If "H" or "W" separate two letters with the same soundex code, the consonant to the right is ignored.

Convert the remaining consonants to numbers:

b, f, p, v => 1

c, g, j, k, q, s, x, z => 2

d, t => 3

l => 4

m, n => 5

r => 6

Save only the first three numbers. If you run out before you reach three digits, pad with zeros.

Using this code, the name "Joseph" would be encoded as "J100". "McAllister" would be "M242". See how easy that is?

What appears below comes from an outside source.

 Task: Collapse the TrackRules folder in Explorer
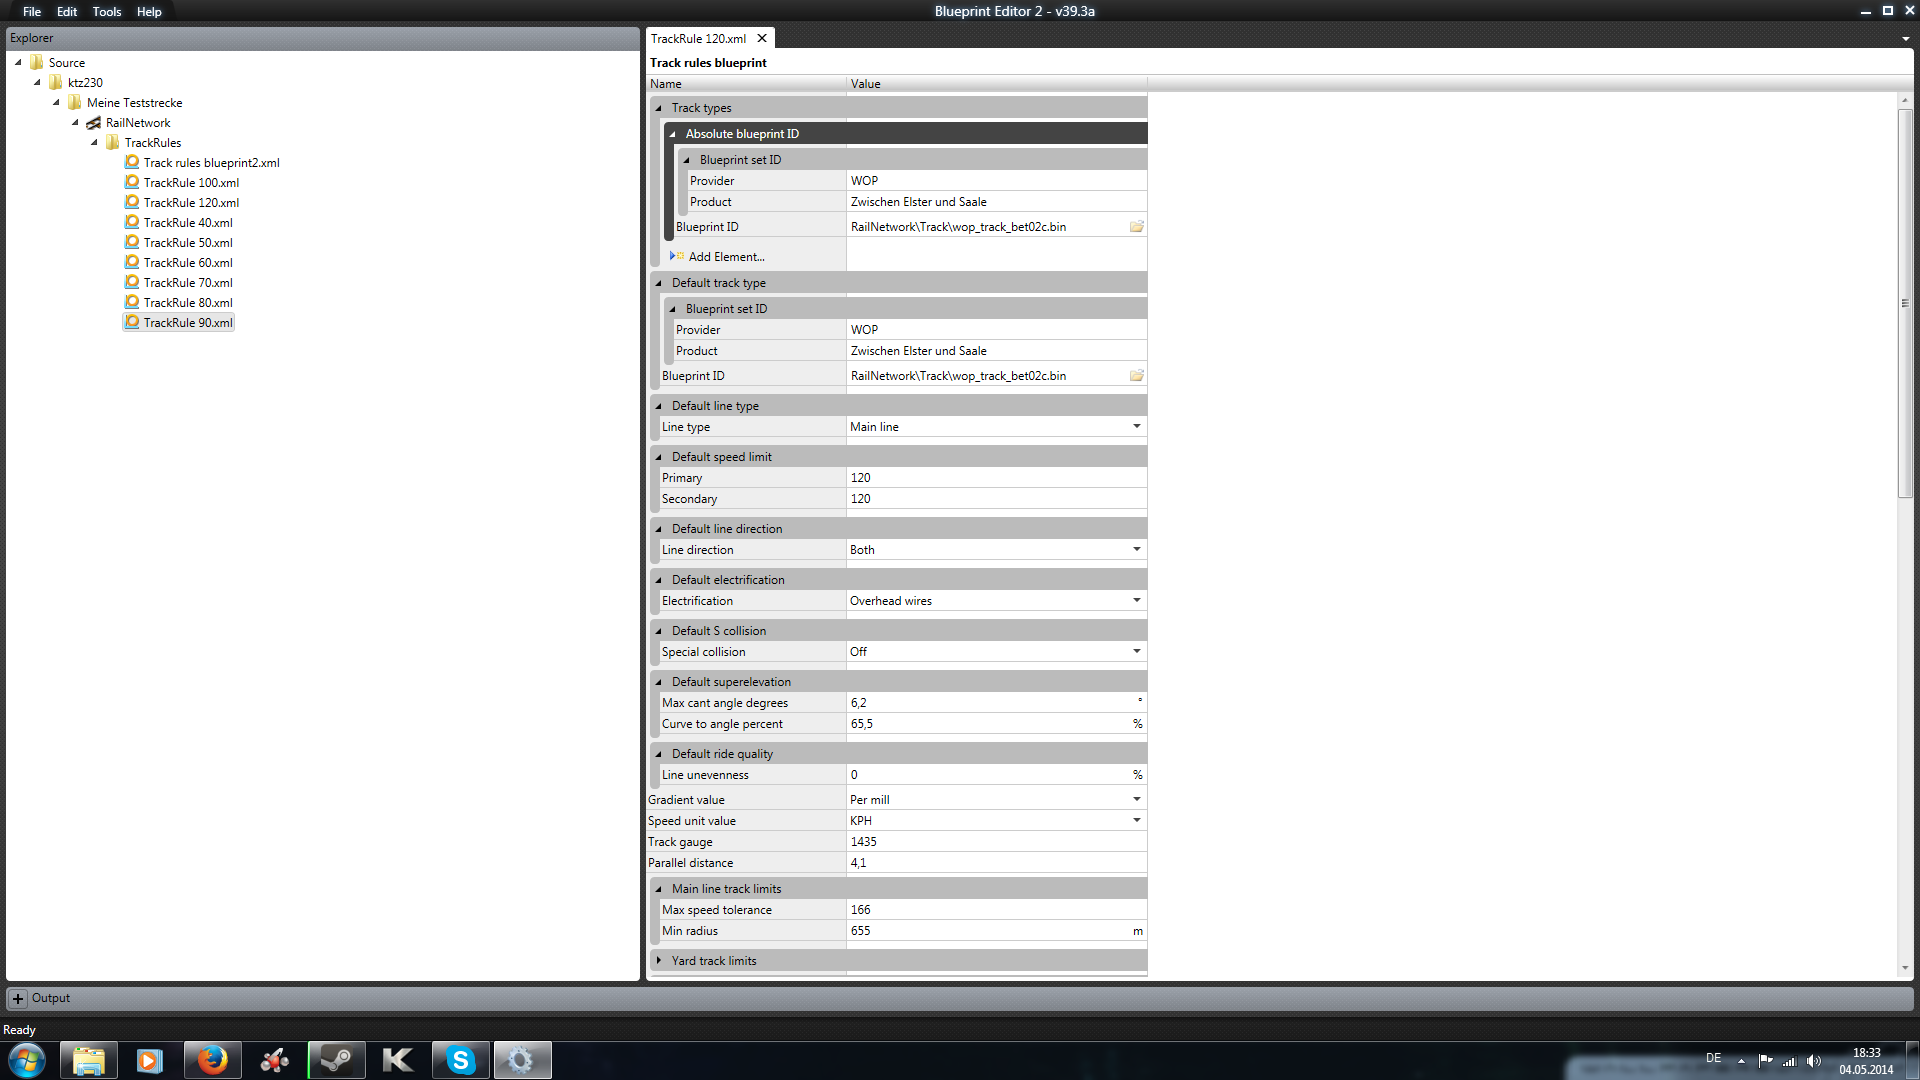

MySQL has a couple of built-in functions that utilize soundex. The first, amazingly enough, is the "SOUNDEX()" function. This function doesn't give a standard soundex value; it actually encodes the whole word, giving you a minimum of 4 characters, but an arbitrary maximum. For instance:


mysql> select soundex('mcallister');
+-----------------------+
| soundex('mcallister') |
+-----------------------+
| M24236                | 
+-----------------------+
1 row in set (0.00 sec)

If you want it to return a standard soundex with a maximum of four characters, you can use the "SUBSTRING()" function:


mysql> select substring(soundex('mcallister'),1,4);
+--------------------------------------+
| substring(soundex('mcallister'),1,4) |
+--------------------------------------+
| M242                                 | 
+--------------------------------------+
1 row in set (0.00 sec)

MySQL also has a built-in function called "SOUNDS LIKE" that actually performs a SOUNDEX() function in the background:


mysql> select distinct first_name from customer where first_name sounds like 'corey' limit 10;
+------------+
| first_name |
+------------+
| Corey      | 
| cherie     | 
| Cory       | 
| Carrie     | 
| corri      | 
| cheri      | 
| cesar      | 
| CHERRY     | 
| Cierra     | 
| cora       | 
+------------+
10 rows in set (0.00 sec)

On one hand, we got a few names that most definitely weren't "corey". But on the other hand, the query was inherently case-insenstive, and offered a lot of wiggle room.

Perl also has a couple of Soundex modules available in CPAN, such as Text::Soundex. This module is also pretty easy to use:


use Text::Soundex;
print soundex("Ashcraft"), "\n";       # prints: A226
print soundex_nara("Ashcraft"), "\n";  # prints: A261

That second function, "soundex_nara()", is pretty important for doing US Census work, since the National Archives and Records Administration (NARA) uses a slightly different encoding scheme. Theirs is probably the version that most genealogists are going to be familiar with.

This is something that's definitely handy for looking up a lot of data, when the actual spelling is a little fuzzy. Maybe it will find its way into your database queries at some point now.